Tess Congo's work has appeared in Publisher's Weekly, PANK magazine, Curlew Quarterly, Luna Luna Magazine, Bowery Gothic, and the anthology Ripe (forthcoming). She's been the recipient of the Frederick Hyde Hibberd Scholarship, the Colie Hoffman Prize, and scholarship at the Fine Arts Work Center in Provincetown. She earned her MFA in poetry from Hunter College. 


Emily Conner is a teacher, illustrator, writer, and mother. She earned her MFA in Creative Writing from Alabama State University. She lives in Portland, OR.

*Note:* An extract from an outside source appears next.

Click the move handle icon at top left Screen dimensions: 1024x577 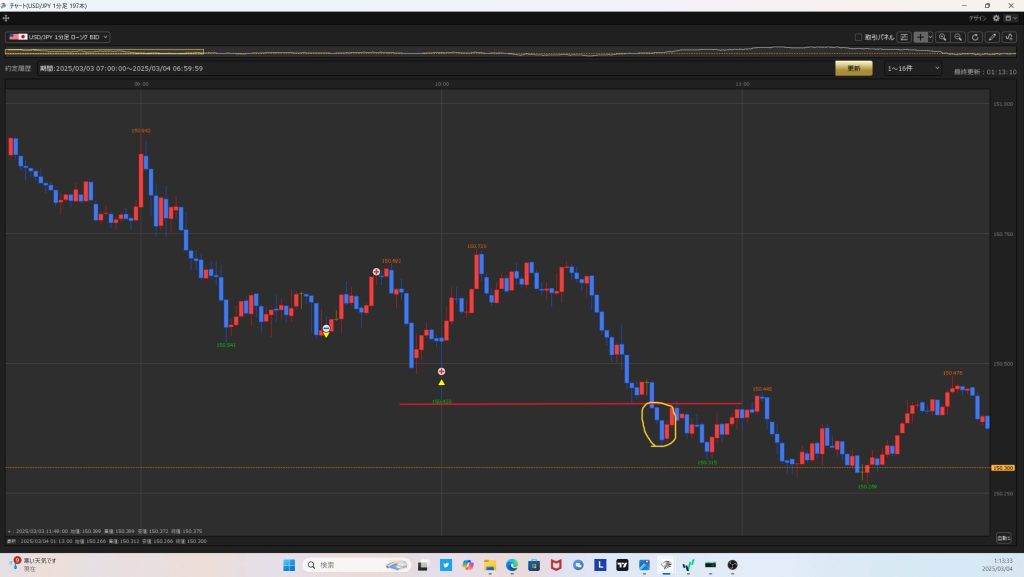point(7,18)
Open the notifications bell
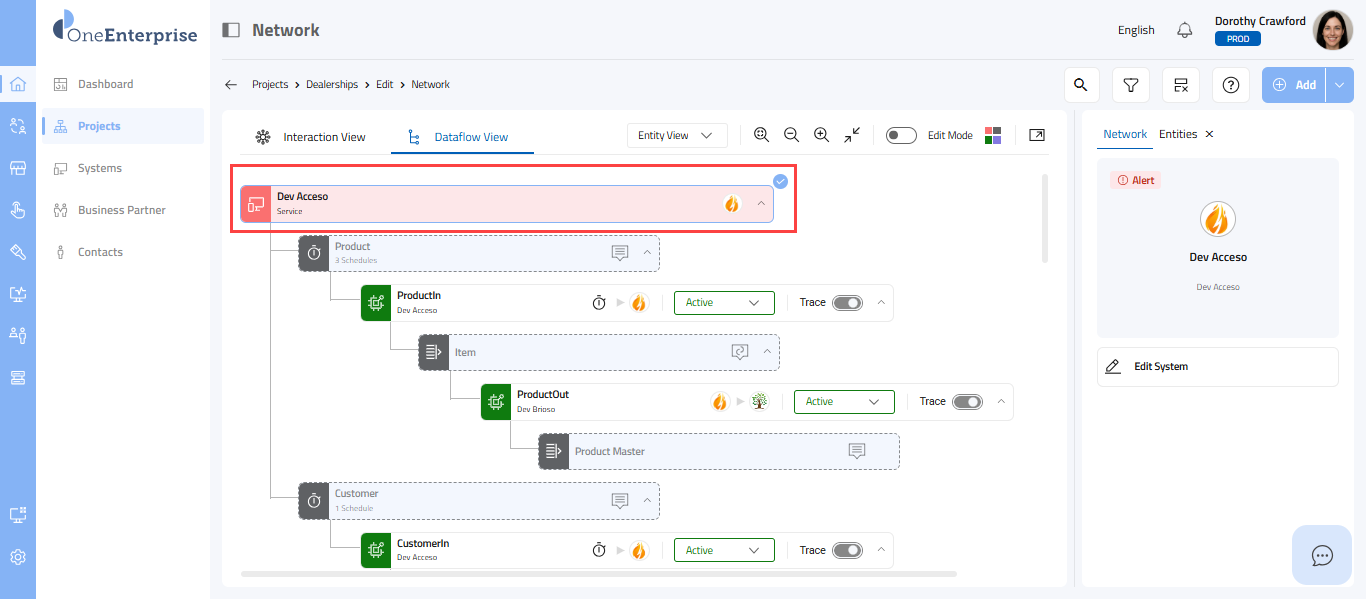 tap(1185, 30)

Nathan Erwin is a poet in love with place. With a family tree rooted in the North and South, Alabama moonshiners and Vermont dairy farmers, he grew up on Allegheny Plateau, the northernmost tier of Appalachia.

An IAF and Harvard trained organizer, Erwin currently operates at Boston Medical Center to prevent overdose deaths and at the Pocasset Pokanoket Land Trust building healthy futures for farmers, farmworkers, and land stewards. His organizing and his poetry are conversant, and so he writes about land, drugs, myths, and wanting. His writing has most recently appeared in FOLIO, Willow Springs, Anti-Heroin Chic, and Bombay Gin.  


Hannah Matheson received her MFA in poetry at New York University, where she served as poetry editor of Washington Square Review. Previously awarded scholarships to attend The Frost Place Conference on Poetry, Hannah has poems published or forthcoming in Four Way Review, The Adroit Journal, Pigeon Pages, Solar, Image Journal, Honey Lit, Best New Poets, Hobart, and elsewhere. Hannah currently works as publicist and editor at Four Way Books.


Peter Mladinic’s fourth book of poems, Knives on a Table is available from Better Than Starbucks Publications.

An animal rights advocate, he lives in Hobbs, New Mexico, USA.


Emily Neuberger is the author of the novel A TENDER THING, published by Putnam in 2020. Her writing has appeared in The Common, Joyland, The Sun, and elsewhere. She is a graduate of the Brooklyn College MFA program, and lives in Brooklyn with her tuxedo cat, who is not named Mr. Mistoffelees but nevertheless is magical.


Kenneth Pobo (he/him) is the author of twenty-one chapbooks and nine full-length collections. Recent books include Bend of Quiet (Blue Light Press), Loplop in a Red City (Circling Rivers), and Lilac And Sawdust (Meadowlark Press). His work has appeared in North Dakota Quarterly, Asheville Literary Review, Nimrod, Washington Square Review, Mudfish, Hawaii Review, and elsewhere.


Tom Sleigh is the author of eleven books of poetry, including his most recent book, The King’s Touch, from Graywolf Press in February 2022. Other works include Army Cats, winner of the John Updike Award from the American Academy of Arts and Letters, and Space Walk which won the $100,000 Kingsley Tufts Award. In addition, Far Side of the Earth won an Academy Award from the American Academy of Arts and Letters, The Dreamhouse was a finalist for the Los Angeles Times Book Award, and The Chain was a finalist for the Lenore Marshall Prize. Station Zed was published in 2015 and includes his long poem about Iraq, “Homage to Basho,” a version of which received Poetry Magazine’s Editors Prize. In 2018 a book of prose collecting his essays on refugees in the Middle East and Africa, The Land Between Two Rivers: Writing In An Age Of Refugees, was published simultaneously by Graywolf Press as a companion piece to House of Fact, House of Ruin. He has also published a previous book of essays, Interview With a Ghost, and a translation of Euripides' Herakles. Widely anthologized, his poems and prose appear in The New Yorker, Virginia Quarterly Review, Poetry, American Poetry Review, Yale Review, Threepenny, The Village Voice, and other literary magazines, as well as The Best of the Best American Poetry, The Best American Poetry, Best American Travel Writing, and The Pushcart Anthology. He has received the Shelley Prize from the Poetry Society of America, a Fellowship from the American Academy in Berlin, a Fellowship at the Civitella Ranieri Foundation, an Individual Writer's Award from the Lila Wallace/Reader's Digest Fund, a Guggenheim grant, and two National Endowment for the Arts grants, among many others. 

He is a Distinguished Professor in the MFA Program at Hunter College and lives in Brooklyn. During the last decade, he has also worked as a journalist in Syria, Lebanon, Somalia, Kenya, Iraq, and Libya.